Word and element location records

## START

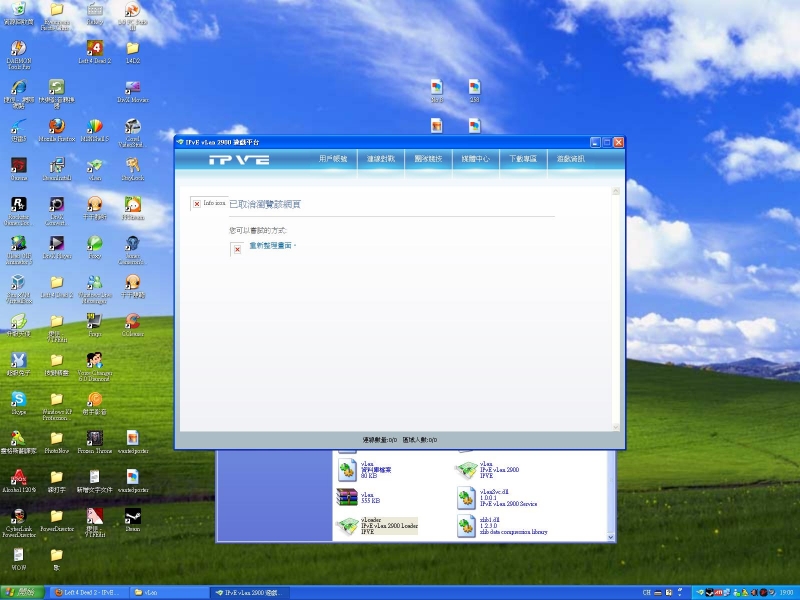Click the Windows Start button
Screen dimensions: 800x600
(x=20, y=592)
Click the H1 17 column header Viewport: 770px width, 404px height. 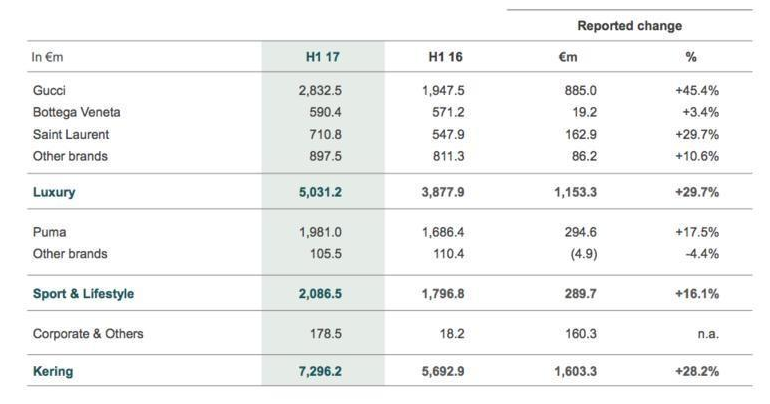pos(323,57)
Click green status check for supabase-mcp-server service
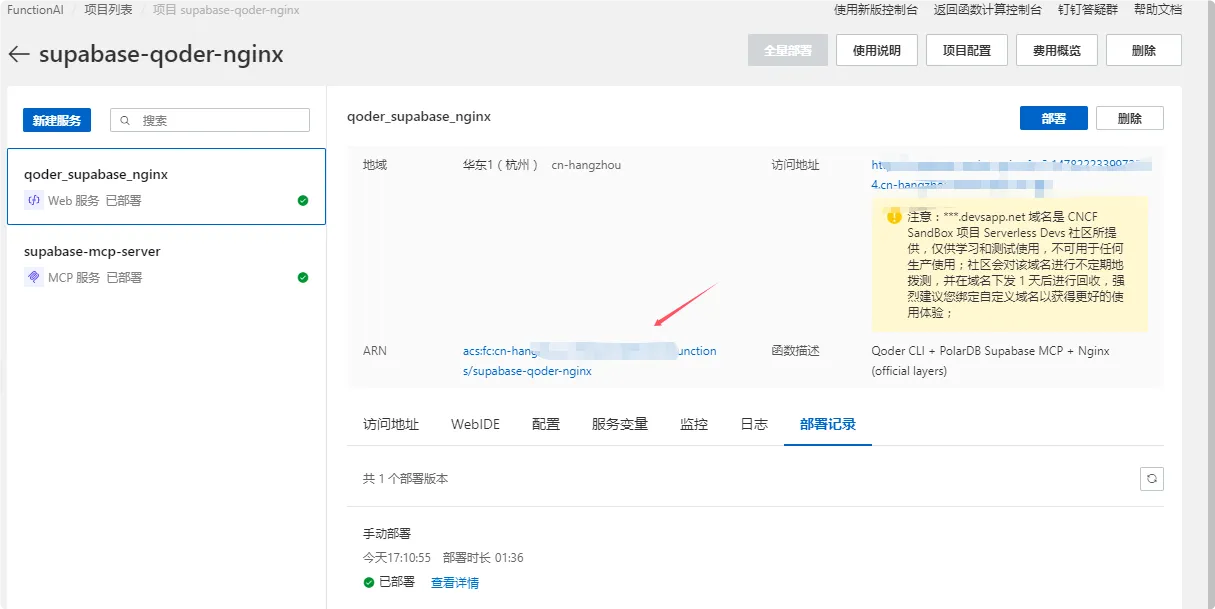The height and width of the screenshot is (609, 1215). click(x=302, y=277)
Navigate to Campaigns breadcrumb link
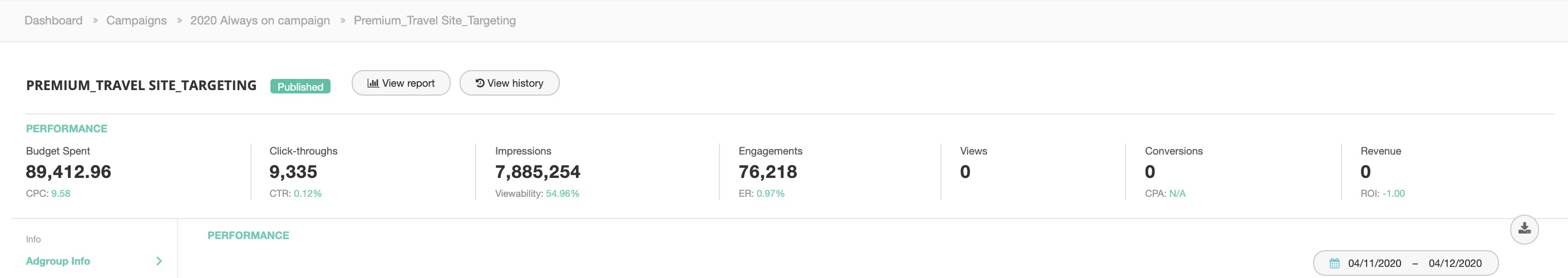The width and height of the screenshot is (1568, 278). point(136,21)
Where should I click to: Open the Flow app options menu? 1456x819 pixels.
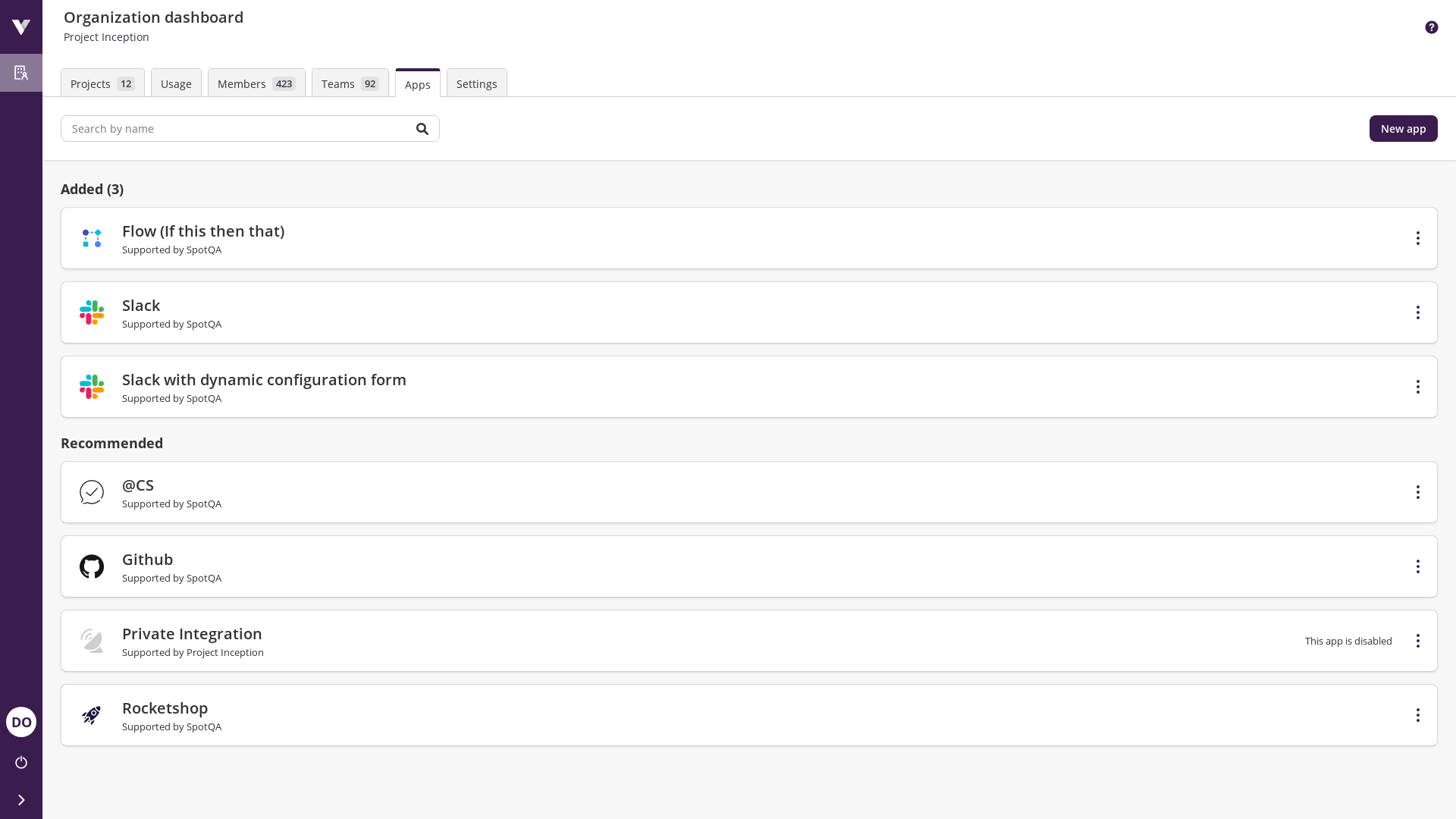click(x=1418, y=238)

## END
## START

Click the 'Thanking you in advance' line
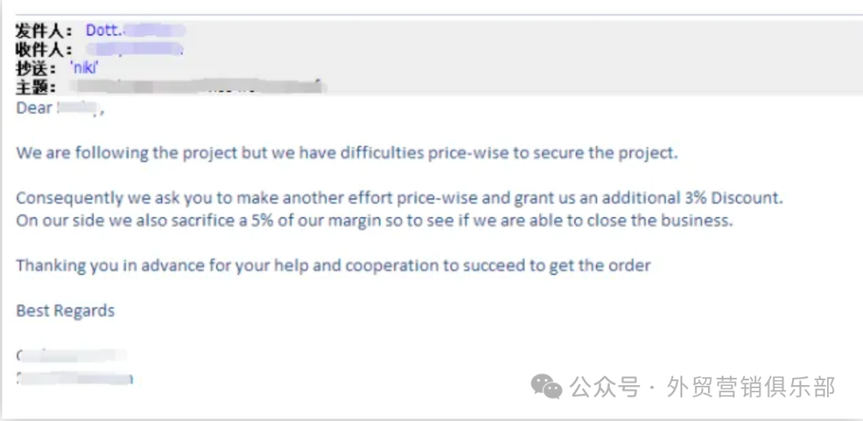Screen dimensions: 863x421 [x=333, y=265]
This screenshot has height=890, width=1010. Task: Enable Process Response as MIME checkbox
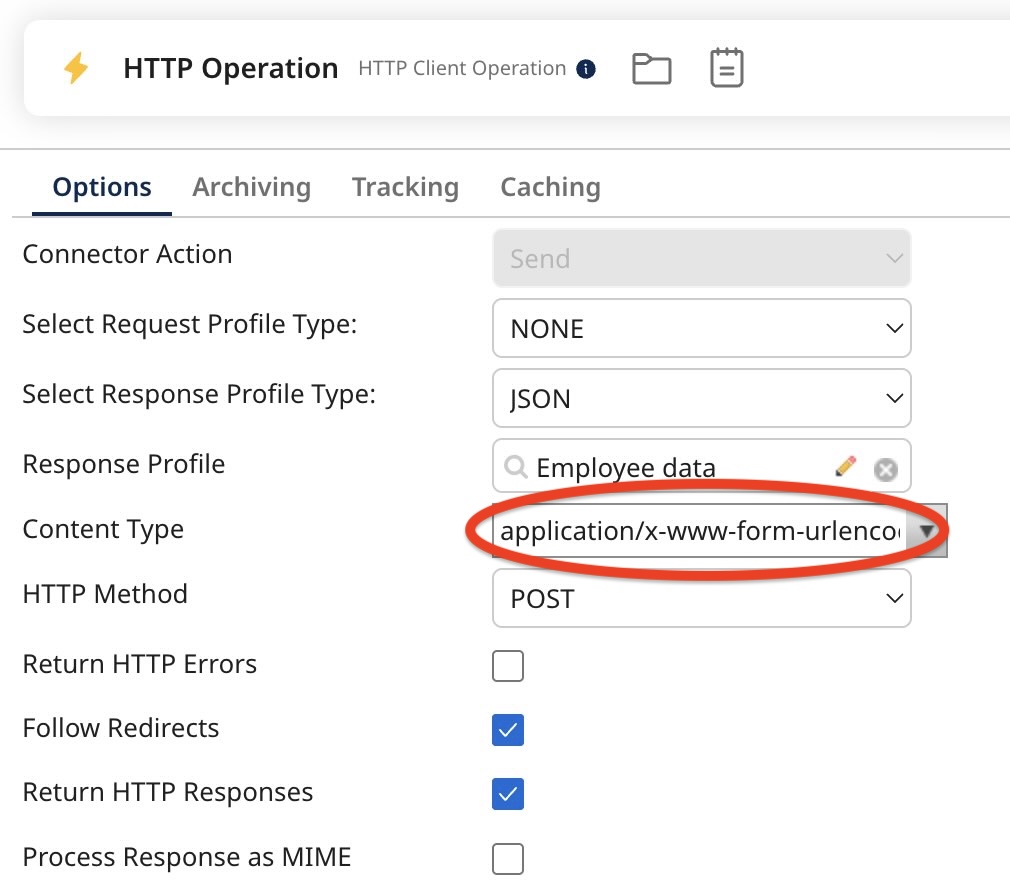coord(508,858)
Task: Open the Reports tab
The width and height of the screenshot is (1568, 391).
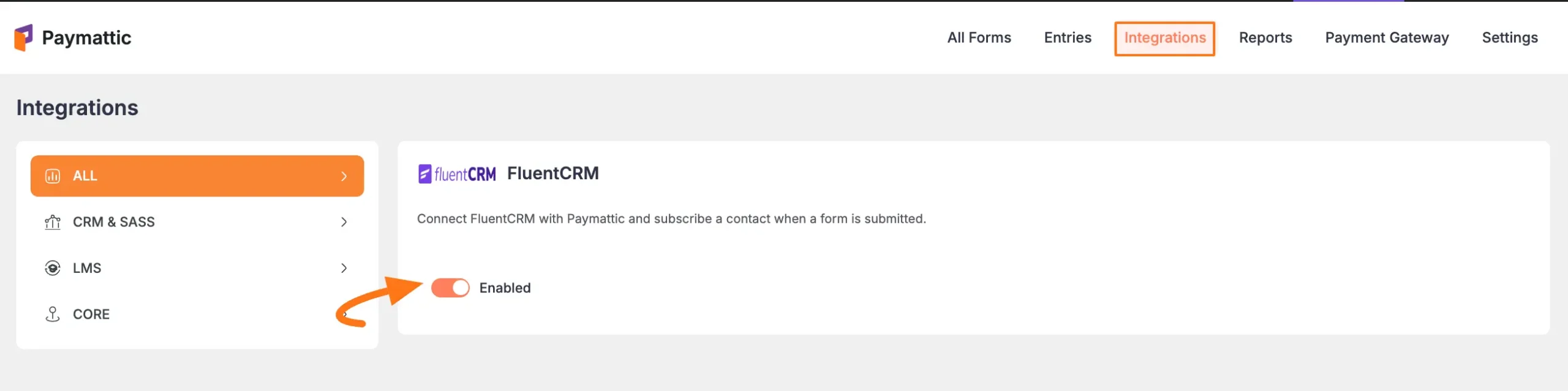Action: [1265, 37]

## END

**The problem**: Rewrite the records between the lines holding "Click the 'Thanking you in advance' line" and "Action: [1265, 37]", inclusive, changing "Reports" to "Settings" and keeping everything else the same. Leave the pictures out of your answer.

**Answer**:
Click the 'Thanking you in advance' line
Screen dimensions: 863x421 [x=333, y=265]
This screenshot has height=890, width=1010. Task: Enable Process Response as MIME checkbox
coord(508,858)
Task: Open the Settings tab
The width and height of the screenshot is (1568, 391).
Action: [1265, 37]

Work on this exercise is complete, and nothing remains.